Seeing the behavior of these scammers, I have no doubt that they would gleefully take my source, tweak the storyboard, and release a clone. They don’t seem to have any sense of shame, at all. Some of these shops have stables of hundreds of apps; each, a minor tweak of other apps in their roster.

It is annoying that Apple gives me a hard time for some small cosmetic detail on my app, while rubberstamping these tsunamis of pure, shameless garbage.

I do get annoyed by “looks like” scams. A couple of years ago, my wife accidentally purchased a “looks like” app that was basically a screengrab of another app (and was approved on the App Store!).

She was able to get the subscription (!) canceled, but it was a pain. Apple also left the junk app on the store.

She was also so unnerved by the situation, that she never got the original app, so it shows that these spam/scam apps can cause a lot of collateral damage.

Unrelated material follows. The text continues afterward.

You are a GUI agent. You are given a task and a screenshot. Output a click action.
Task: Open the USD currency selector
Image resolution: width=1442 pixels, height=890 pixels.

Getting a refund did not fix the problem.

Out of curiosity, how do you handle the "source-available" scenario?

Also... I just realized... in the same way the article OP mentioned they were ahead of everyone else wrt features/implementation etc, I wonder if the scammers are ahead of the game in terms of preternaturally staying under the App/Play Store radars? Like, specifically, exactly what might they be doing, I wonder?

I just publish it on GH, without a distribution license[0].

These folks are experts. They probably know exactly what terminology to use, which screens to optimize, etc. Just because they are scammers, doesn't mean they are stupid.

They could probably actually make legit money, giving classes on the Apple App Store process.

[0] https://github.com/RiftValleySoftware/ambiamara

“Because our app was posted first” is actually what I thought of. Could you explain why this isn’t enough?
The app could very well be developed before and you stole it from their version control, or copied ideas the posted in their blogs, or copied from their betas.

Or theirs could be available in another store, and you copied theirs from there.

You post screenshots of your app in progress for feedback. Scammer dupes those, rushes app into store, and when you finally launch, they "were there first" and requests your deletion on those grounds.

So, I suspect Apple just wants to stay out of it, let courts decide based on a collection of evidence (and whomever has the money to pay for lawyers, and time to do all the proceedings), and profit no matter who wins.

> You post screenshots of your app in progress for feedback. Scammer dupes those, rushes app into store, and when you finally launch, they "were there first" and requests your deletion on those grounds.

I seriously doubt this has ever happened in the history of the App Store.

Scammers are "lazy". The look for the easy targets. Copying an existing app is easier and more lucrative than trying to write a new app based just on some in-progress screenshots, as if scammers would even be paying attention to you before you published an app.

Youtube auto DMCA anyone?
I think the difference there is that they have established copyright - have you done so with your App when there is a potential dispute?

Also a movie or song is a lot easier to determine copyright infringement. But a program might be harder due to its complexities.

But this is just my thoughts, I'm no expert AT ALL.